EXERCISE PROMPT:
Line by line, copy out the entries exactly and leave the pictures behind.

Dataset entries:
Segment Open

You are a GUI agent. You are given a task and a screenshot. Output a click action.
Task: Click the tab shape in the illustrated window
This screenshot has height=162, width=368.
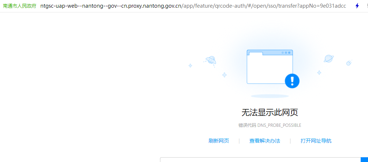256,54
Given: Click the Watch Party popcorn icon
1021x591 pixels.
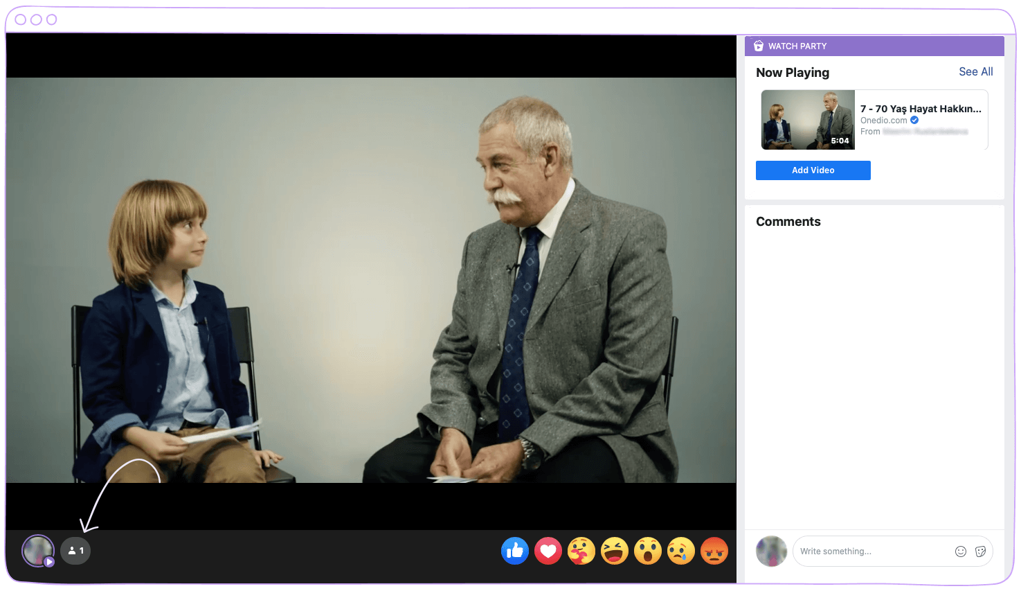Looking at the screenshot, I should 759,46.
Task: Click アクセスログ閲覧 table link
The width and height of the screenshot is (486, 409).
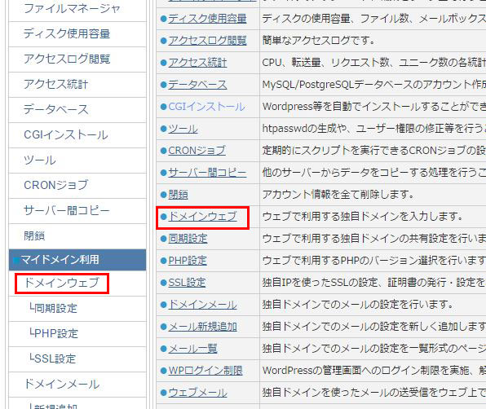Action: [207, 41]
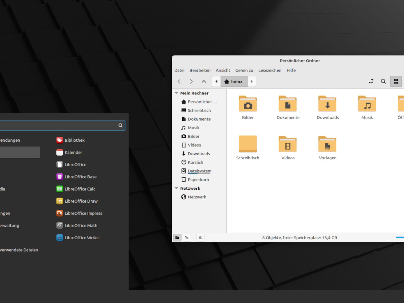Click the search magnifier in file manager toolbar

pos(383,82)
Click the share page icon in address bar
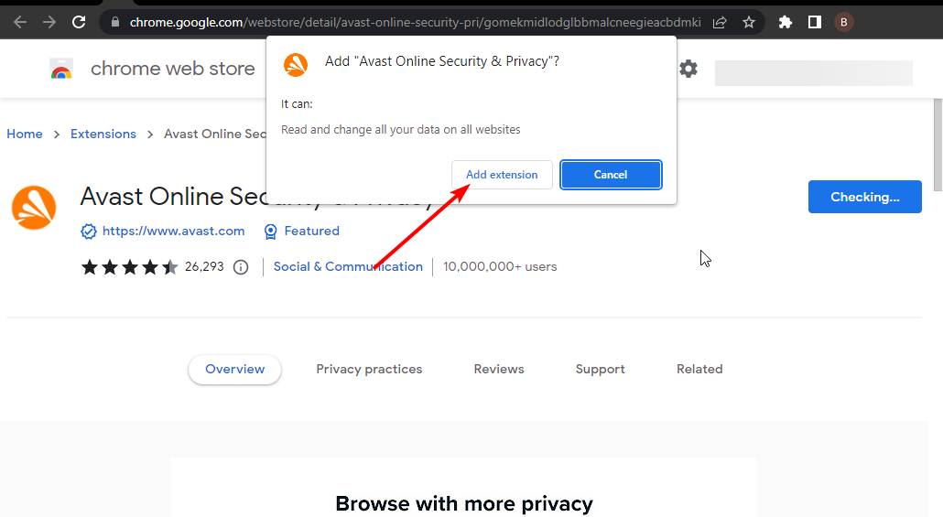Screen dimensions: 943x517 click(x=720, y=22)
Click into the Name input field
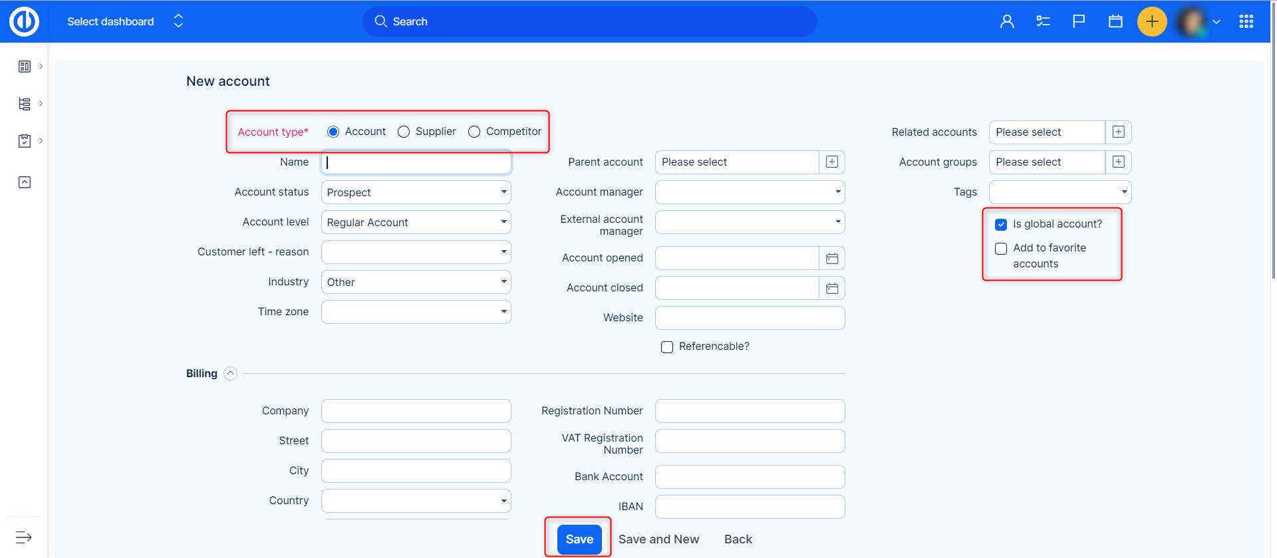Viewport: 1277px width, 558px height. pyautogui.click(x=416, y=162)
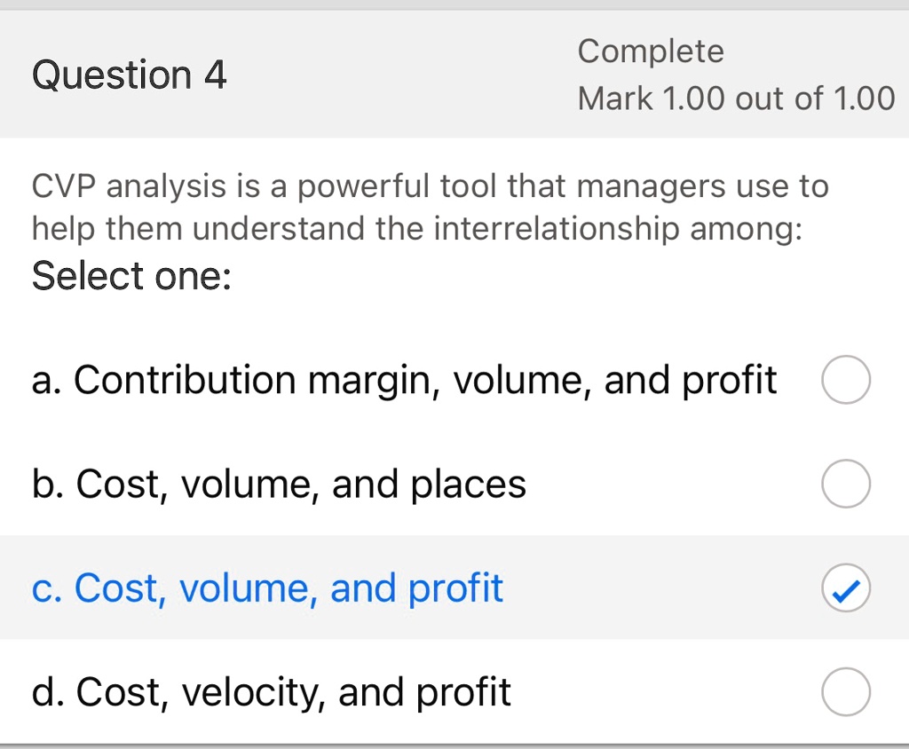Viewport: 909px width, 749px height.
Task: Click the circle next to 'Cost, velocity, and profit'
Action: coord(845,691)
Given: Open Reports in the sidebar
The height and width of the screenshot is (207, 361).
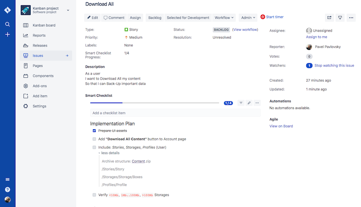Looking at the screenshot, I should click(x=39, y=35).
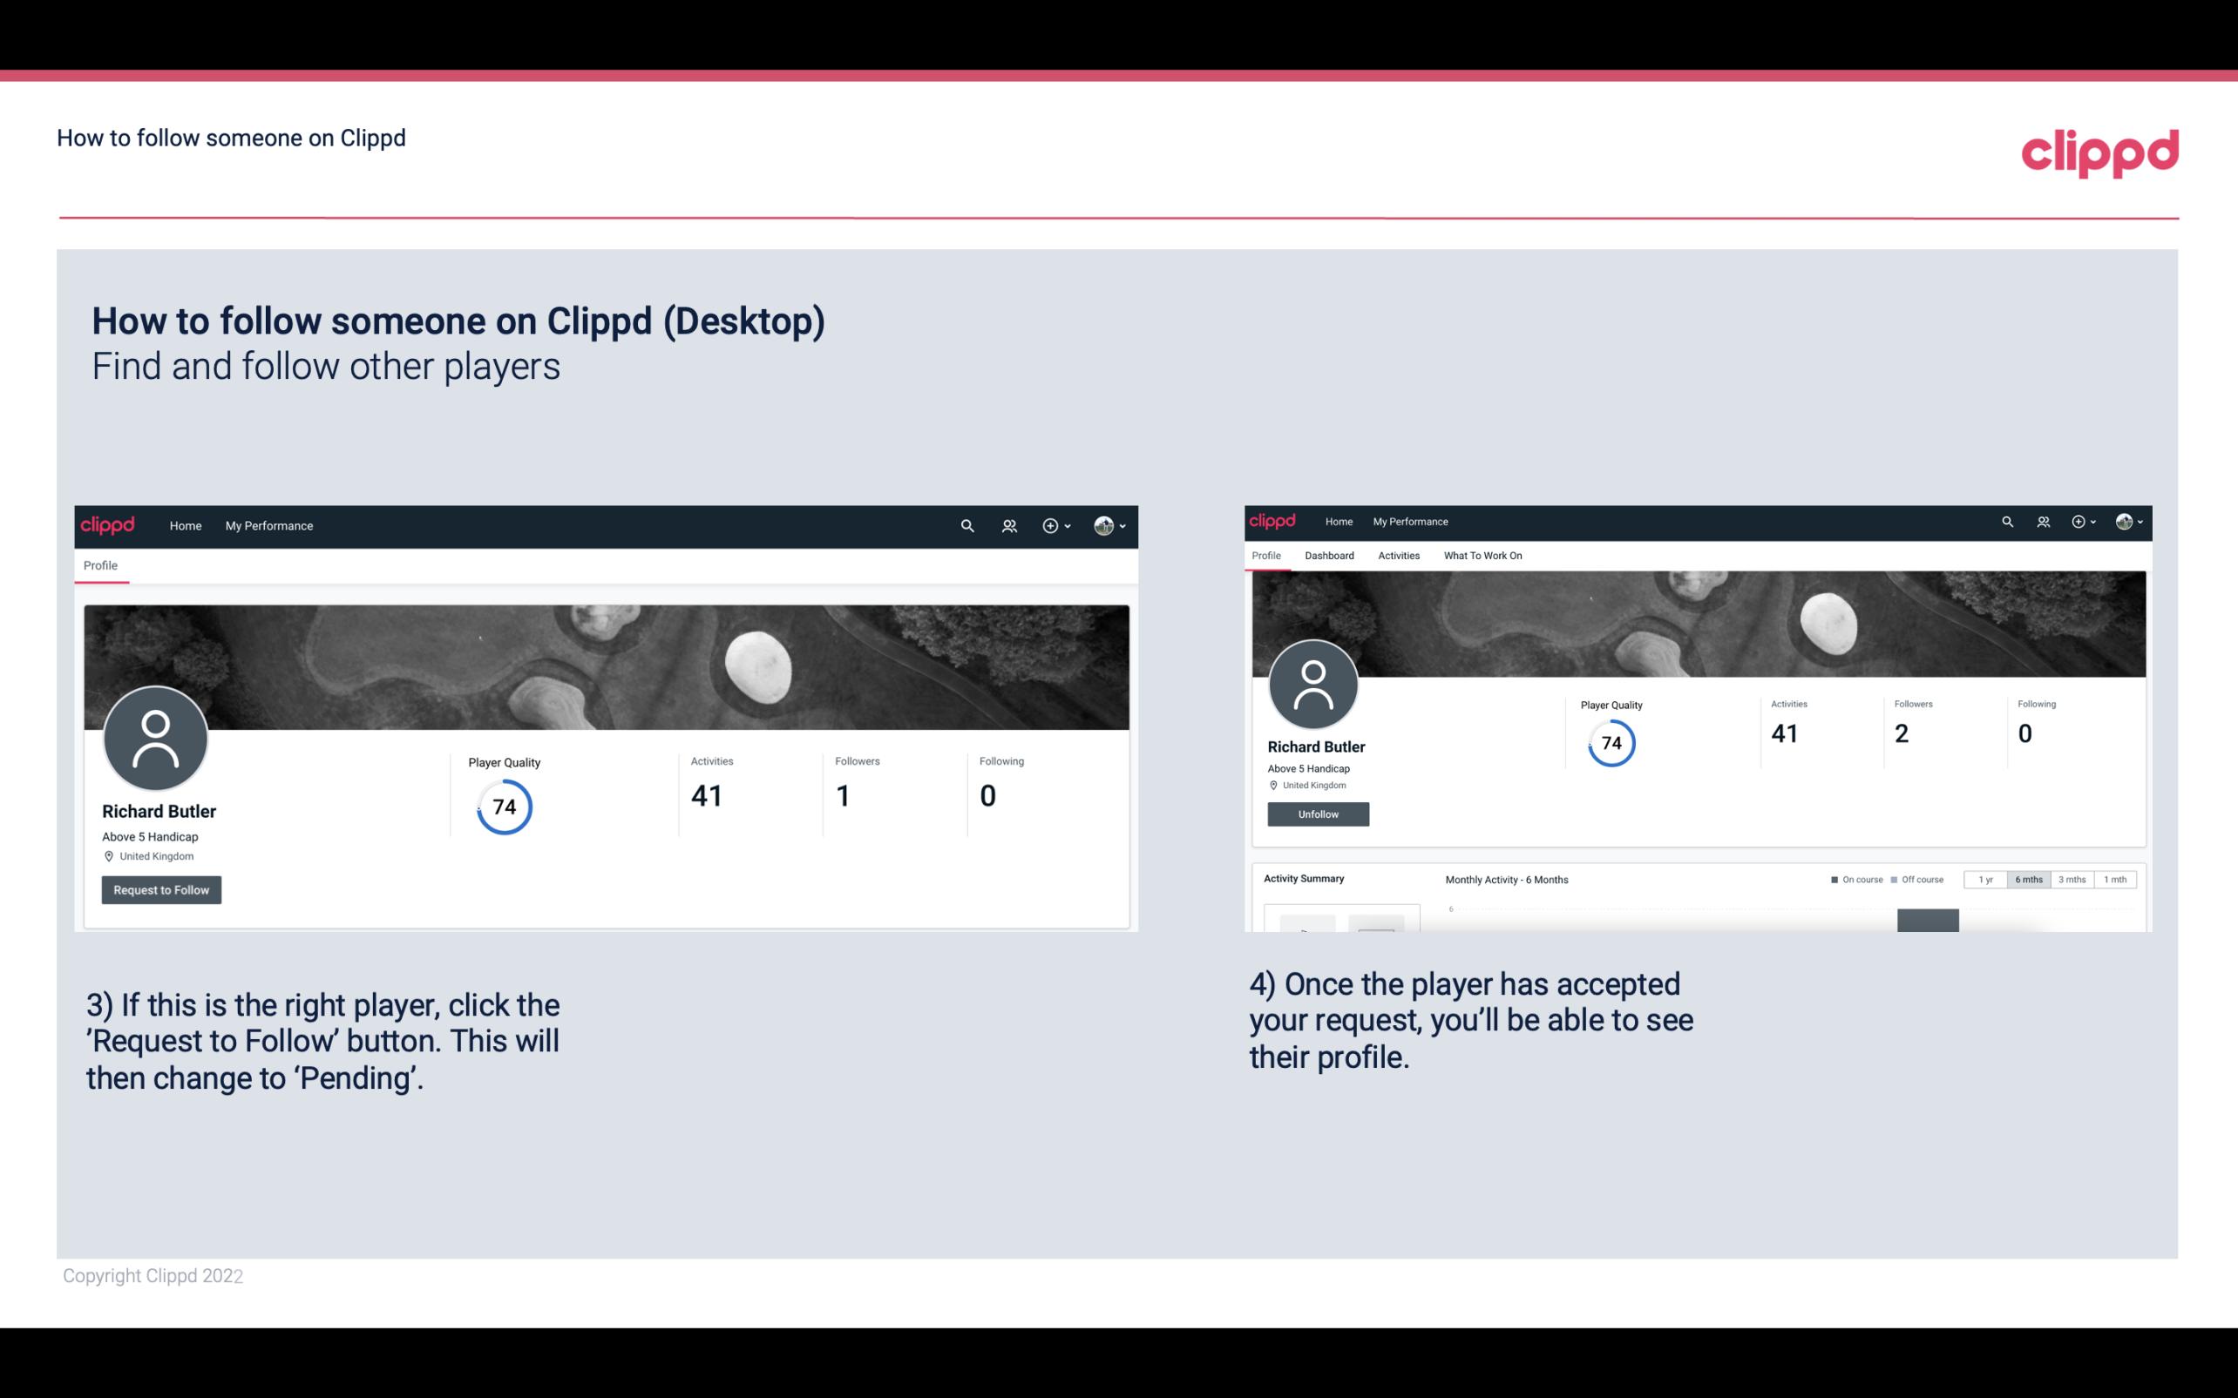Expand the Activities tab on profile
The height and width of the screenshot is (1398, 2238).
(1397, 556)
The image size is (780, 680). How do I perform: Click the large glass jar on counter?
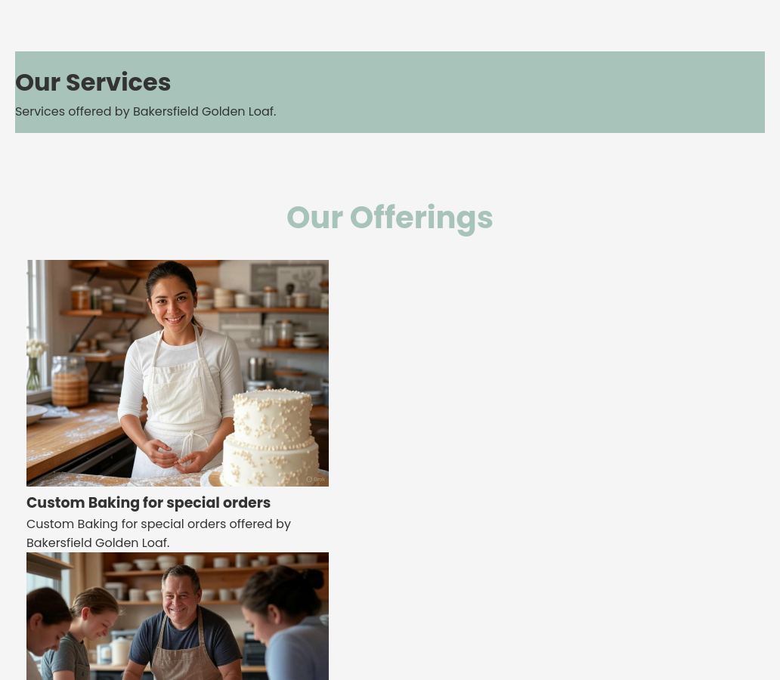70,381
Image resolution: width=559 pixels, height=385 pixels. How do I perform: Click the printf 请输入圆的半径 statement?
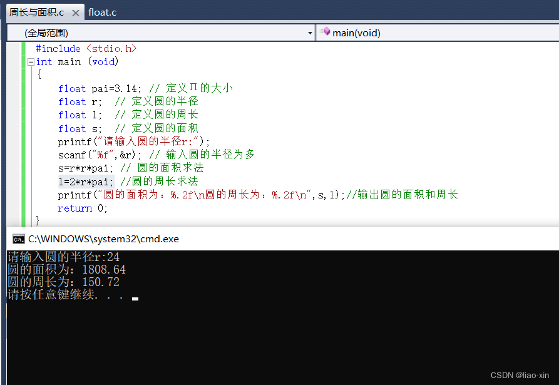(x=134, y=141)
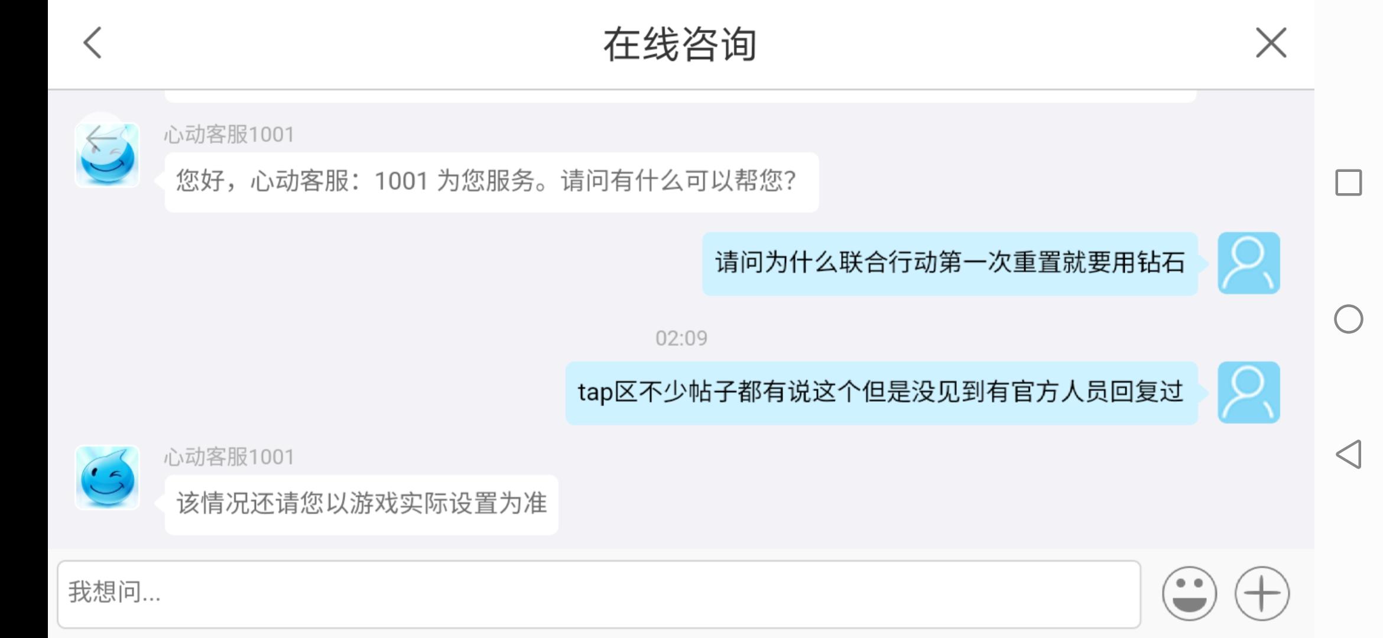Tap the lower 心动客服1001 sender name

[229, 457]
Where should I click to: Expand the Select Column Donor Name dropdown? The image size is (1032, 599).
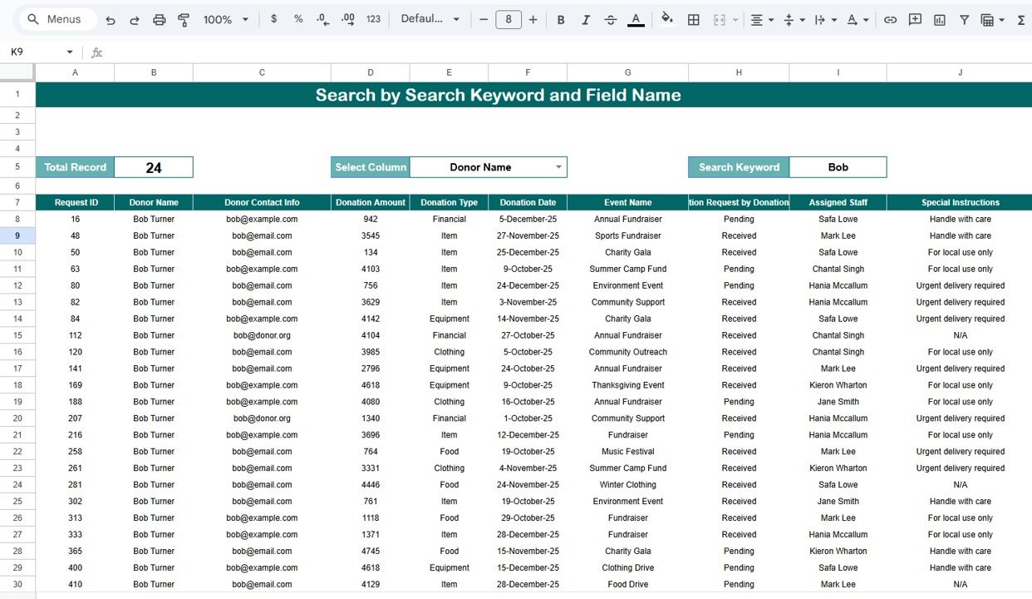(x=559, y=167)
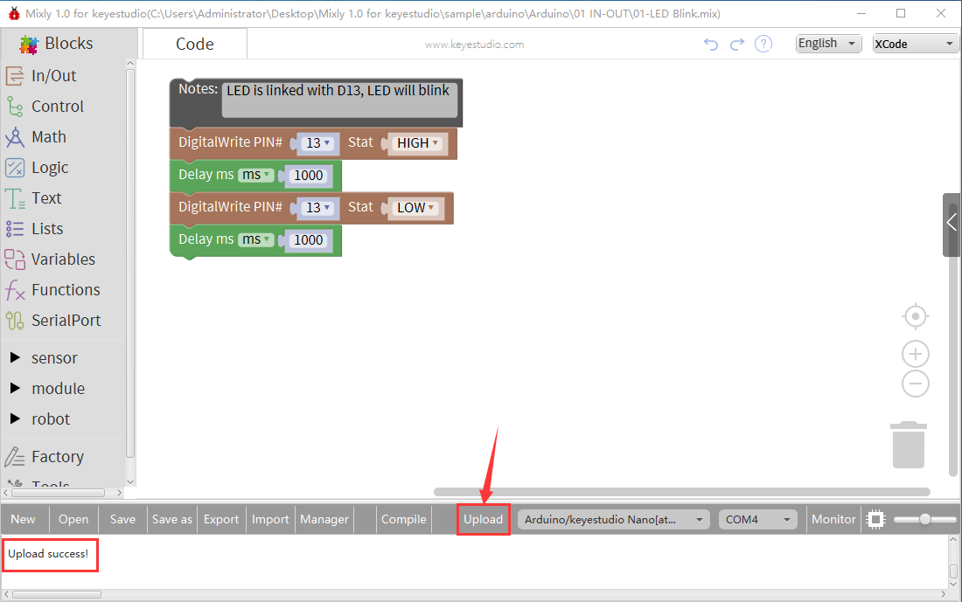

Segment Closed

ANSWER TO THIS EXERCISE:
You are a GUI agent. You are given a task and a screenshot. Output a click action.
Task: Click the tab shape in the illustrated window
This screenshot has height=162, width=368.
256,54
Given: Click the Watch Party popcorn icon
1021x591 pixels.
Looking at the screenshot, I should 759,46.
Task: Click アクセスログ閲覧 table link
The width and height of the screenshot is (486, 409).
Action: [207, 41]
Click the search magnifier in file manager toolbar

pos(383,82)
Click the share page icon in address bar
Screen dimensions: 943x517 click(x=720, y=22)
Click into the Name input field
Viewport: 1277px width, 558px height. pyautogui.click(x=416, y=162)
Viewport: 909px width, 749px height.
Task: Click the circle next to 'Cost, velocity, and profit'
Action: coord(845,691)
Given: Open Reports in the sidebar
The height and width of the screenshot is (207, 361).
Looking at the screenshot, I should click(x=39, y=35).
Expand the Activities tab on profile
The height and width of the screenshot is (1398, 2238).
(1397, 556)
The image size is (780, 680). How do I perform: Click the large glass jar on counter?
70,381
Image resolution: width=559 pixels, height=385 pixels. How do I perform: Click the printf 请输入圆的半径 statement?
(x=134, y=141)
Tap the lower 心动客服1001 sender name

[229, 457]
Where should I click to: Expand the Select Column Donor Name dropdown? The image size is (1032, 599).
(x=559, y=167)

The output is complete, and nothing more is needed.